(Stored records)

*** Block opens ***

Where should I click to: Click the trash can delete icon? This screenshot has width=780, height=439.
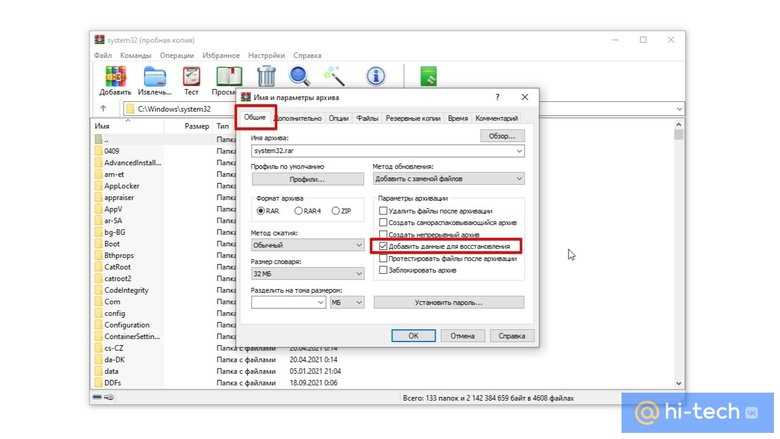tap(266, 76)
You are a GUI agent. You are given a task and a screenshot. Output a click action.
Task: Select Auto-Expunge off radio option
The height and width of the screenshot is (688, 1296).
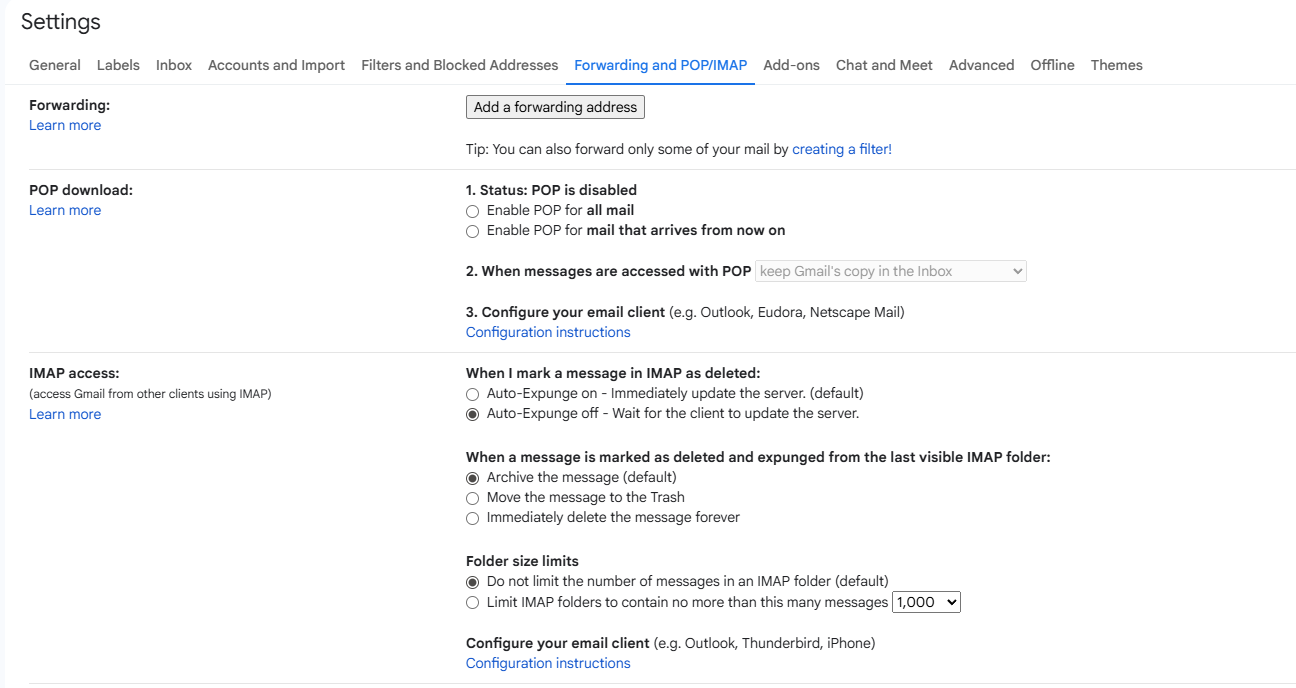pos(472,414)
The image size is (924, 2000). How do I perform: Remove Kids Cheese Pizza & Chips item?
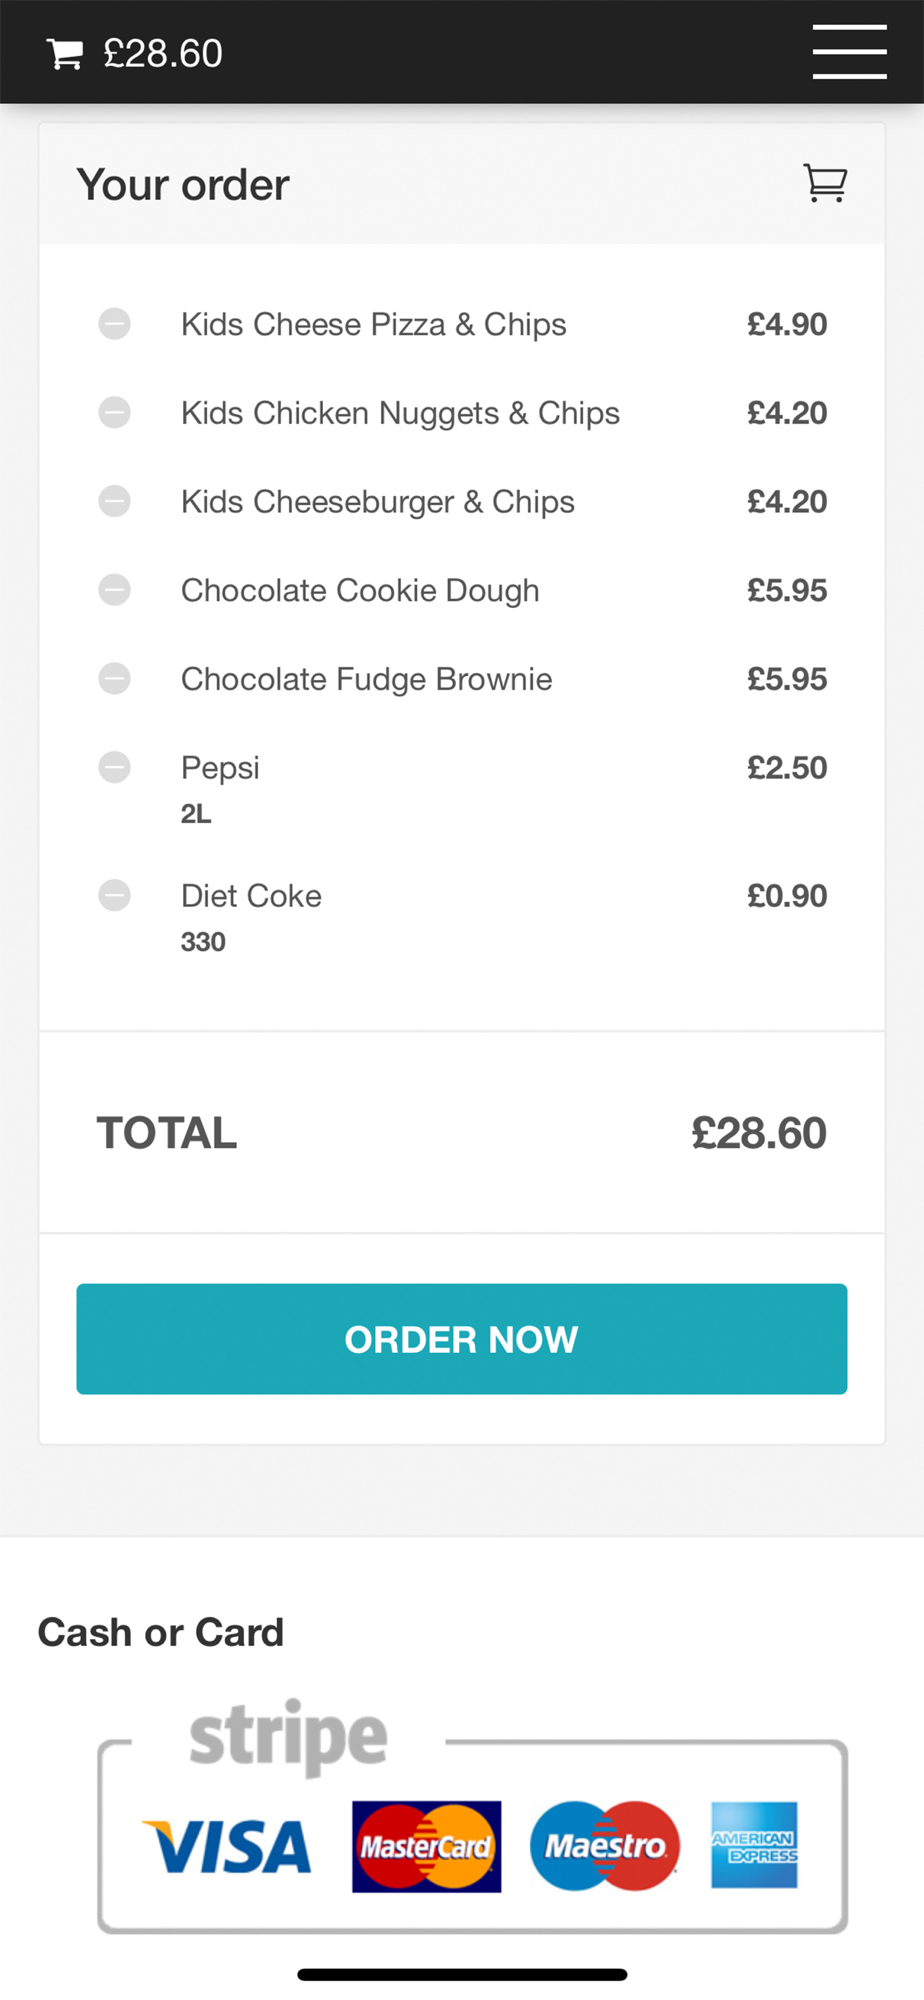[114, 324]
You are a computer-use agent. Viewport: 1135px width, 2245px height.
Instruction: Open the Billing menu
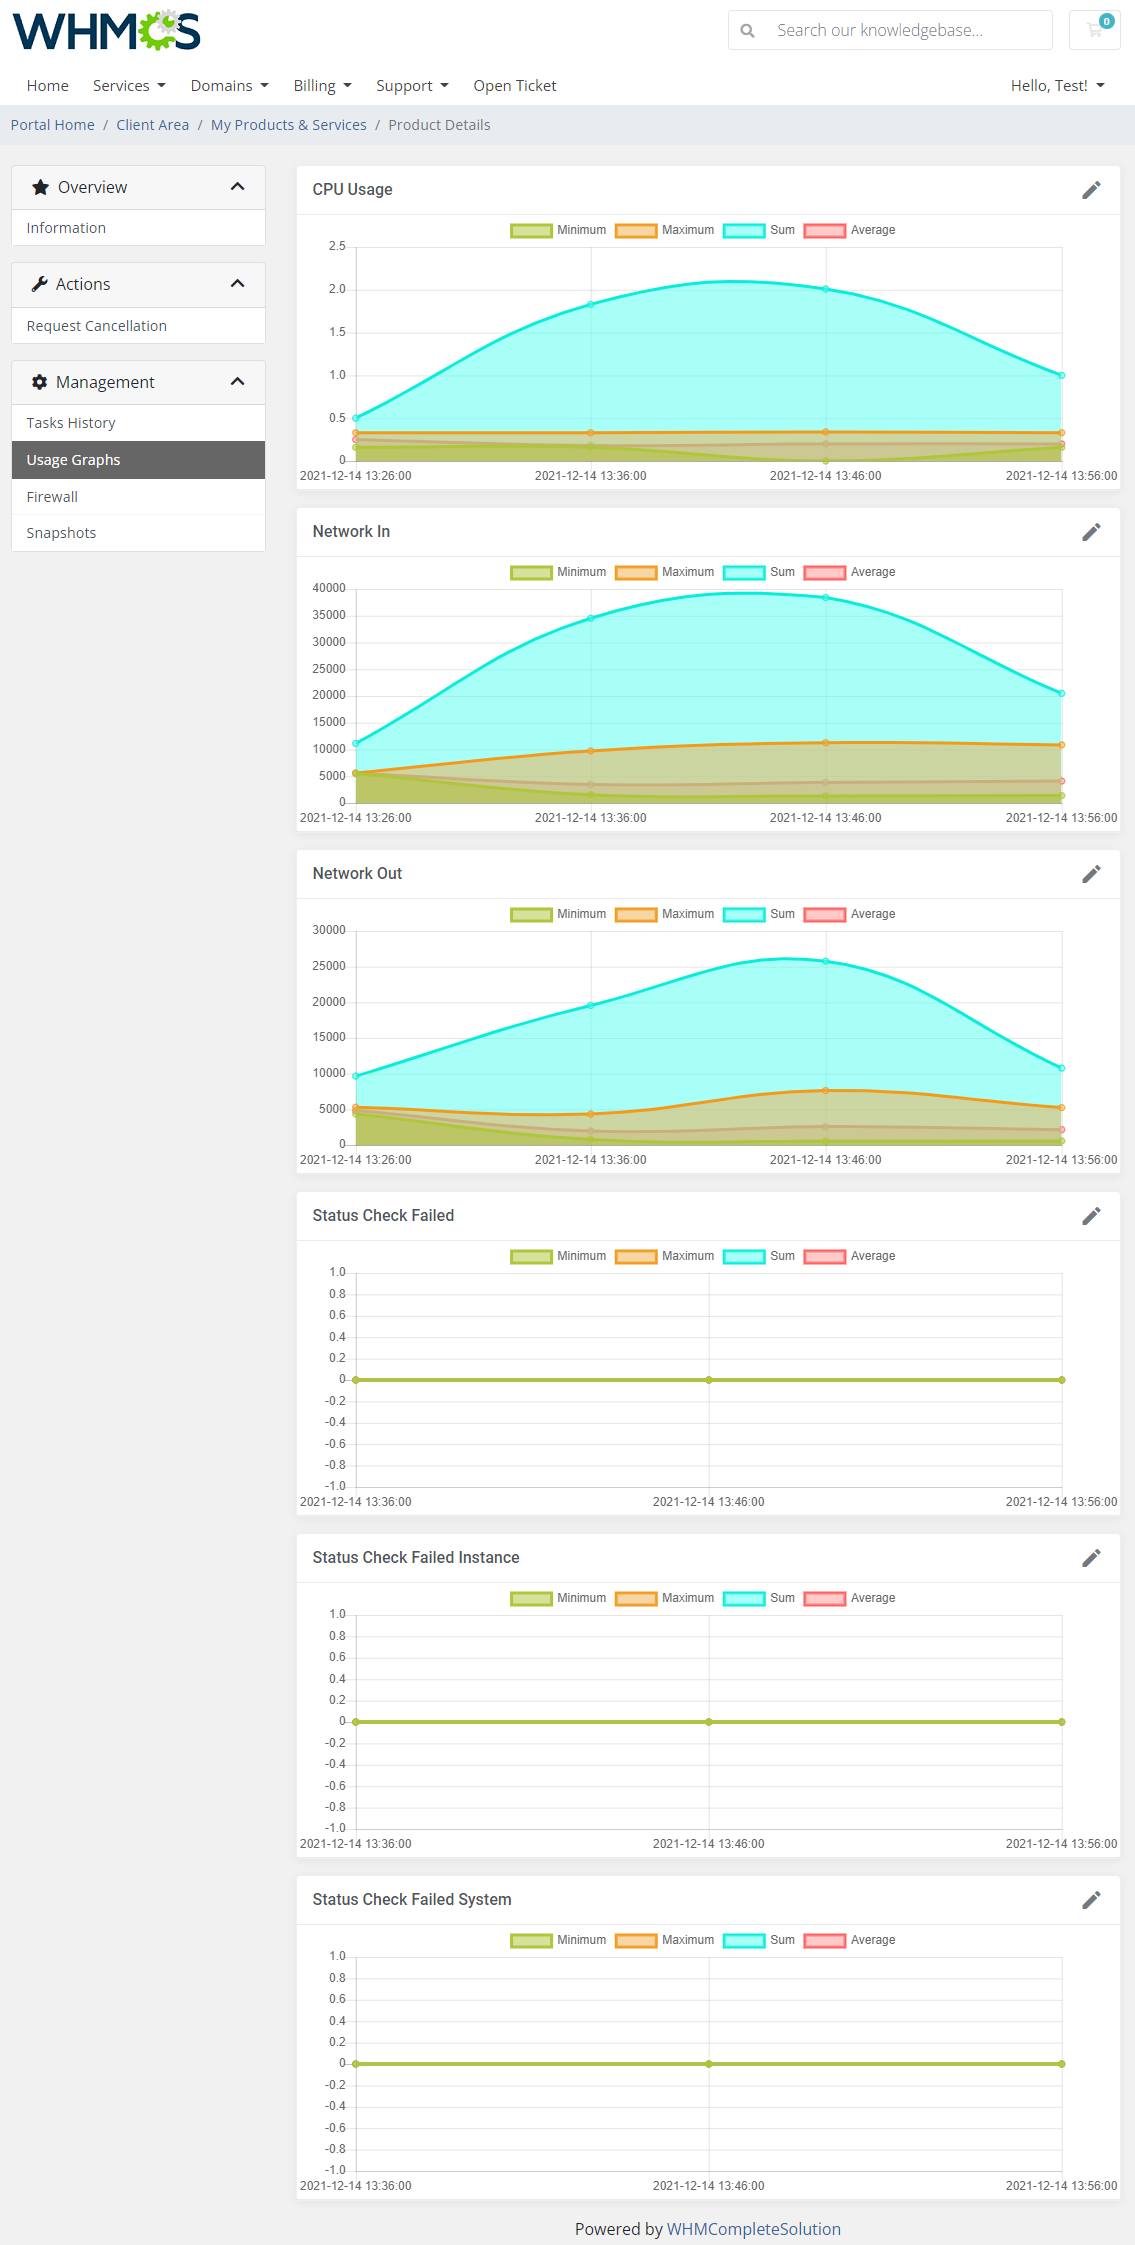pos(322,86)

*** Block closes ***

**What to do:** Copy every entry above exactly as it stands, but leave the pictures out.

**Solution to this exercise:**
Where should I click to: Click the trash can delete icon? This screenshot has width=780, height=439.
tap(266, 76)
You are a GUI agent. You are given a task and a screenshot. Output a click action.
Task: Select Auto-Expunge off radio option
The height and width of the screenshot is (688, 1296).
pos(472,414)
The image size is (924, 2000). How do I perform: Remove Kids Cheese Pizza & Chips item?
[114, 324]
You are a computer-use agent. Viewport: 1135px width, 2245px height.
Instruction: Open the Billing menu
pos(322,86)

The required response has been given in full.